God. The idea of montheistic religions is defined by that one deity existing and having created pretty much everything. He (as I have come to notice, that everything supposedly credited to or coming from this being or idea has a rather male point of view) therefore reserves the right to tell us, how to live and what to do and believe.
Thus, there usually exists a set of rules. Take the basic, main set of rules for big monotheistic religions such as Judaism or Christianity. The ten commandments. Of these, take the first one.
“I am the Lord God. Thou shalt have no other Gods before me.”
If there exists just one, how reasonable is this first imperative?
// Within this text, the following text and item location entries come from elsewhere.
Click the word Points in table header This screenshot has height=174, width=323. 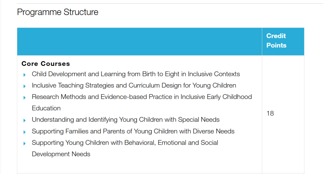tap(276, 46)
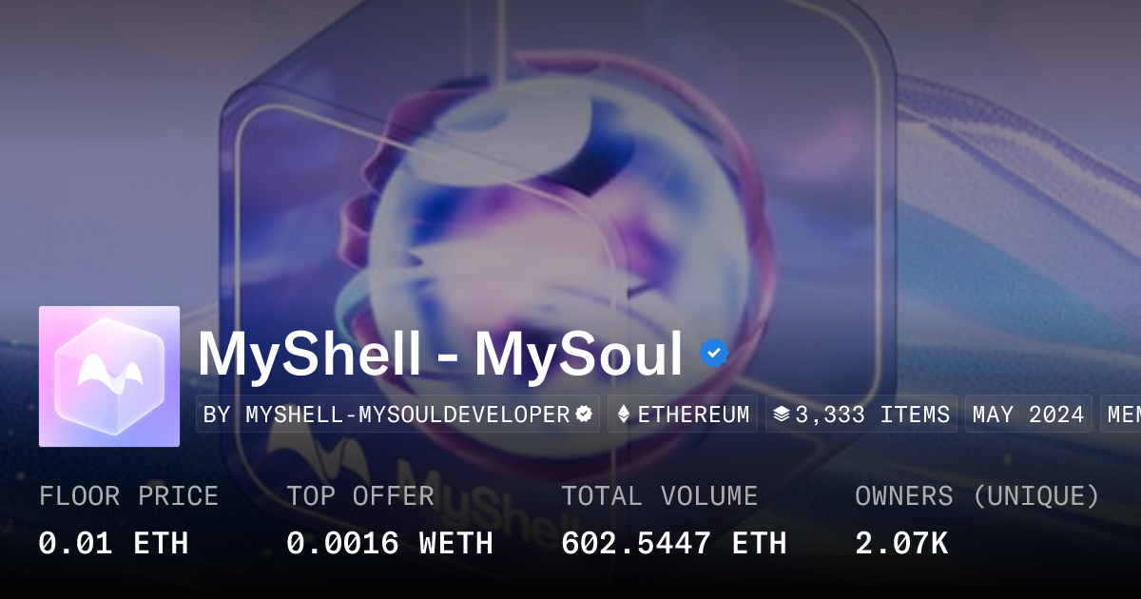Select the 3,333 ITEMS chip

pos(861,415)
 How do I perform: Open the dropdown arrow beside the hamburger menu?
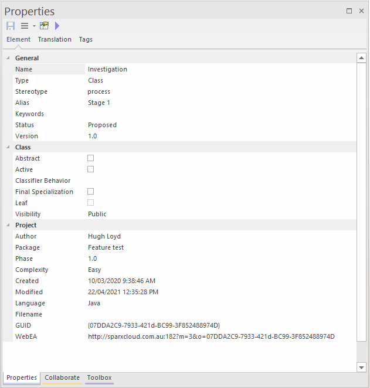point(34,26)
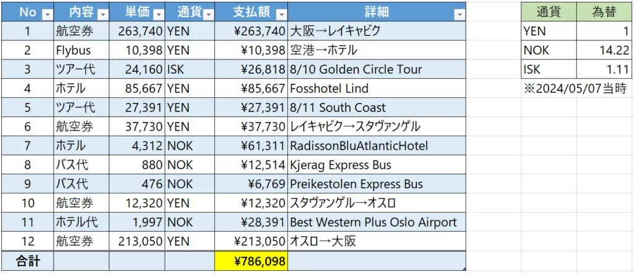Expand the 支払額 column filter arrow
The image size is (634, 274).
pyautogui.click(x=281, y=13)
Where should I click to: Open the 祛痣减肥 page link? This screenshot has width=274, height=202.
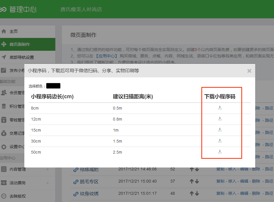[x=89, y=169]
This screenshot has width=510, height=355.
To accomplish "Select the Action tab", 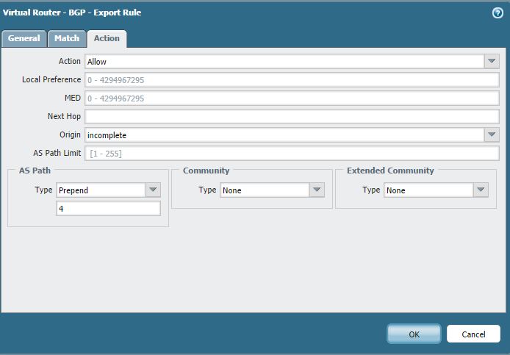I will coord(107,38).
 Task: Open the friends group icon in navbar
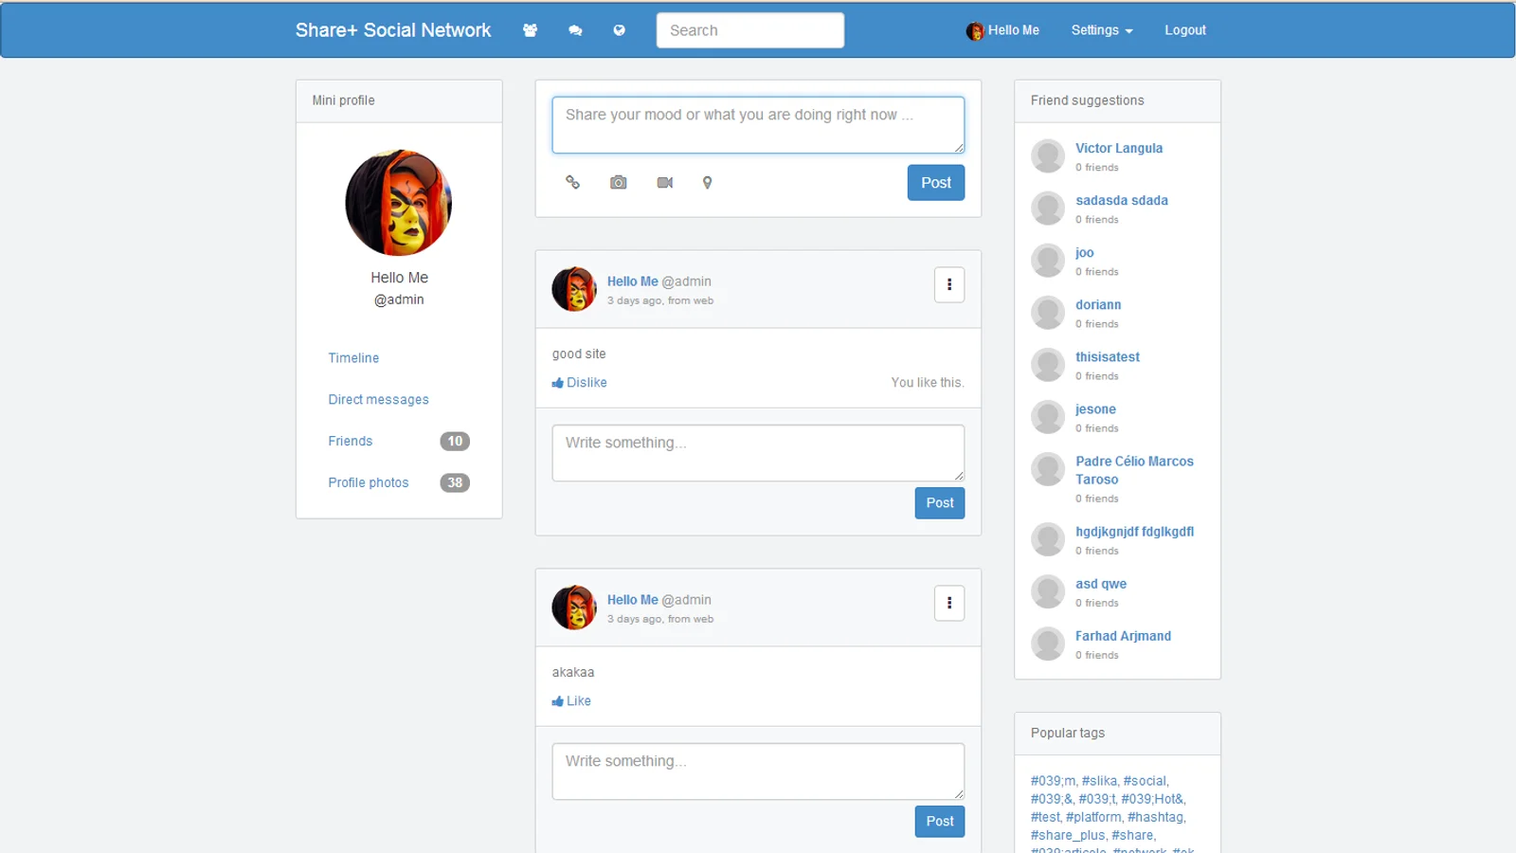530,30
As if per introduction, a paradox is set forth. Like ordering us to not have a third knee or some such thing. Or else, the ONE knows full well, there are other Gods, but he orders believers to lie about it (to whom, remains unexplained). Or else, “he” knows, a God doesn’t exist of itself but the idea of it is created by those believing. Which ends all discussion about the existance of God for good.
I have long since stopped believing in a God and a long struggle it was. Causing all sorts of distress and pains. But I had help along the road from firm believer to rebel, through agnosticism to atheism. For which I am very thankful. As I catch myself at times, reacting to things with reflexes so “religiously” inbred, it is scary. Like nature in it’s beautiful occurrences instilling an awe in me, that automatically brings forth a feeling of having to be thankful to someone/something for it. Or emotional struggle with the idea of life ending making me crave for more than there actually is. As if what we have were not enough, already.
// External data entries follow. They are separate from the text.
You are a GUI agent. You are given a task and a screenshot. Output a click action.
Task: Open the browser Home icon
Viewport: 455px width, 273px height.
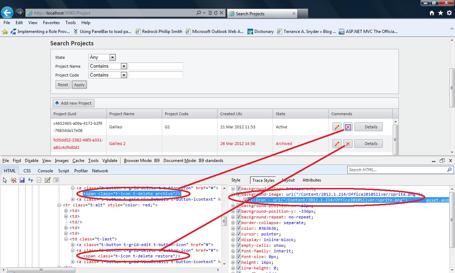(432, 13)
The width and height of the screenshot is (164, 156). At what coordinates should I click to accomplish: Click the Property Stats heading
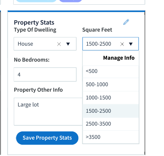(x=34, y=23)
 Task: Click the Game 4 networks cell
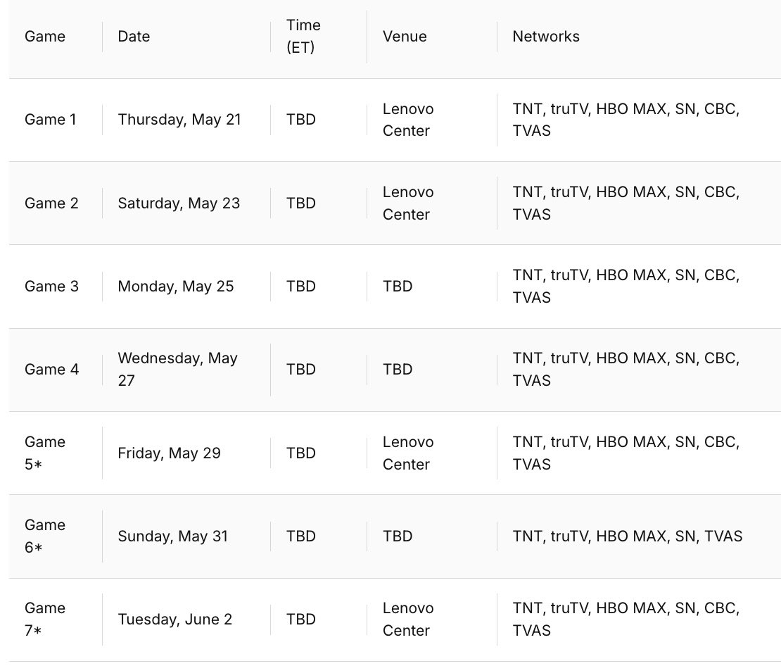point(626,370)
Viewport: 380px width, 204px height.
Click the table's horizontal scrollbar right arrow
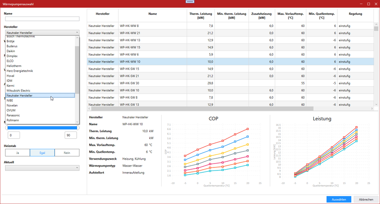[371, 109]
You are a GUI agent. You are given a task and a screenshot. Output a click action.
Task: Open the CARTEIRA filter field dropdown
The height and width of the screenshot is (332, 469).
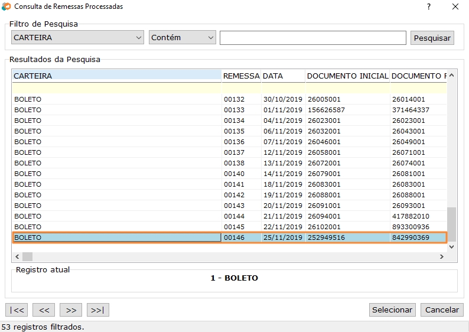tap(77, 38)
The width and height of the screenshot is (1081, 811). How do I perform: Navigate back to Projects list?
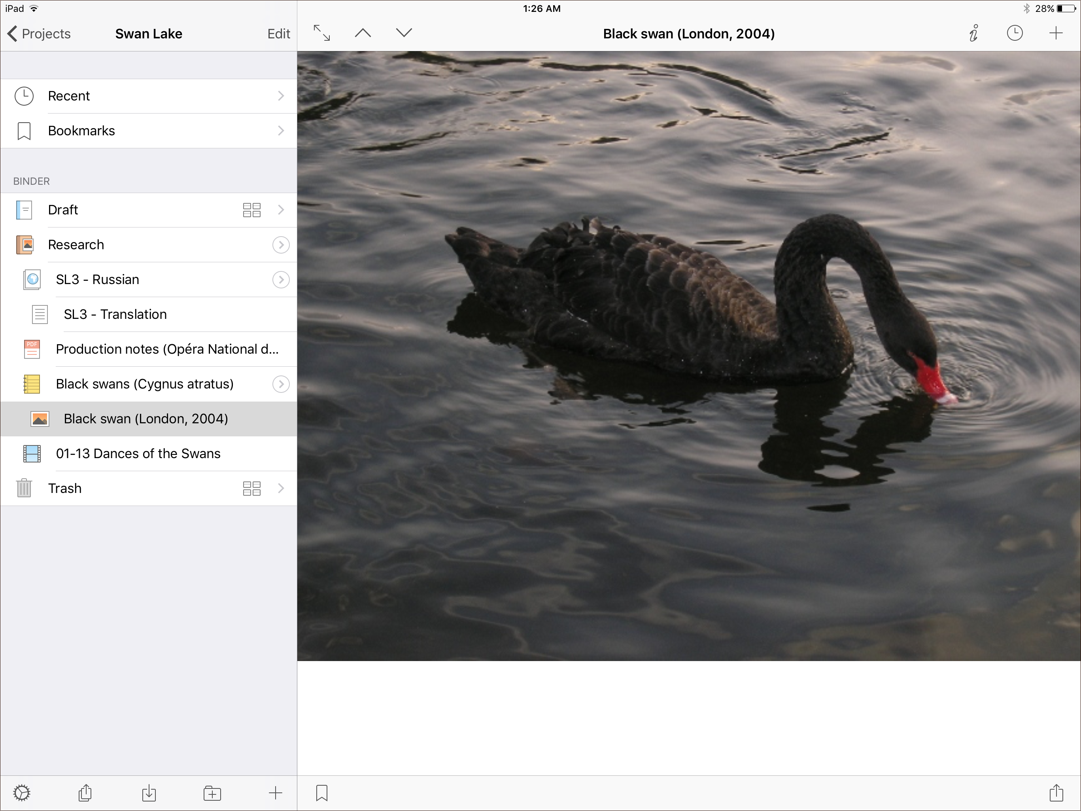tap(39, 33)
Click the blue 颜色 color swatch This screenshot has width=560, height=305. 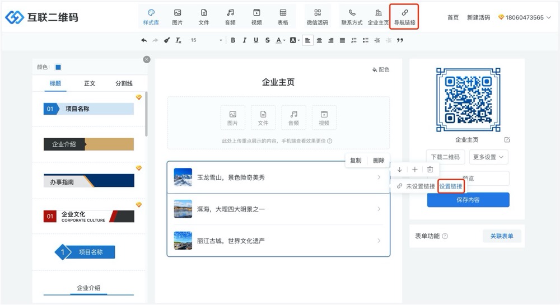[x=58, y=67]
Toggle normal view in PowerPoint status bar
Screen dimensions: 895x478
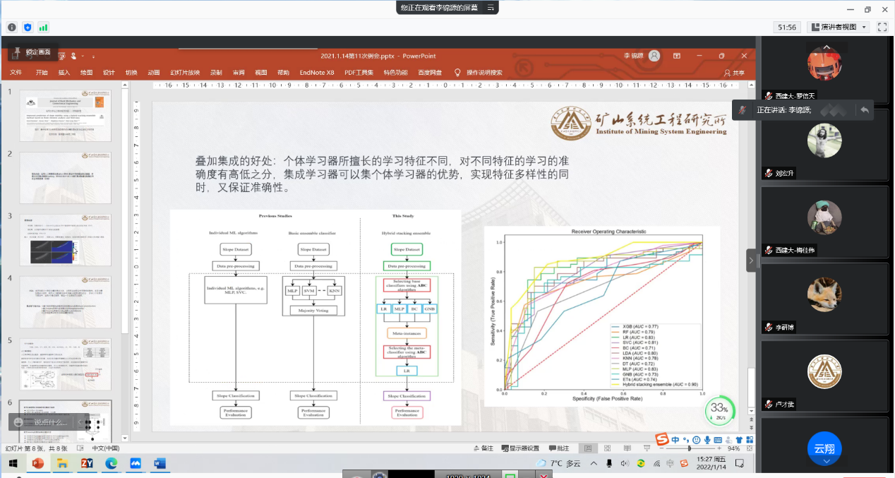588,448
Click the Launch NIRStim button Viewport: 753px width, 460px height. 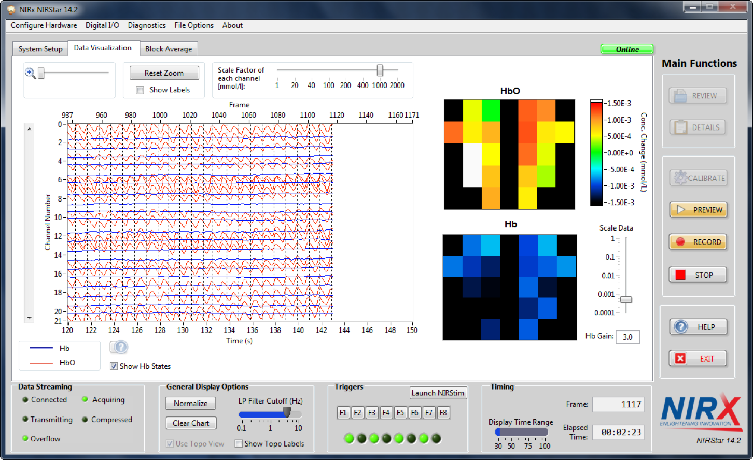tap(438, 393)
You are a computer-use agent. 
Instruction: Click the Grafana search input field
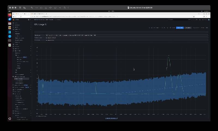[179, 20]
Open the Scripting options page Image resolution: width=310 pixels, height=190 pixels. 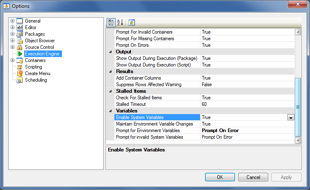pos(33,67)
Little logical exercises like the one above help me to get my stuff together, once more. I have to admit, it wasn’t me, who pointed out this illogicality in the first commandment, but it was an Austrian comedian, Mr. Gunkl. I listened to one of his programs this morning, in which he makes exactly this point (for those of you, who understand the Austrian version of German, listen to him, starting 50 minutes into the program).
Gunkl’s point is but one of many incidents, reminding me to think. Leading me to apply one of Seven of Nine’s phrasings: “It is irrevelant”, to religion, once again.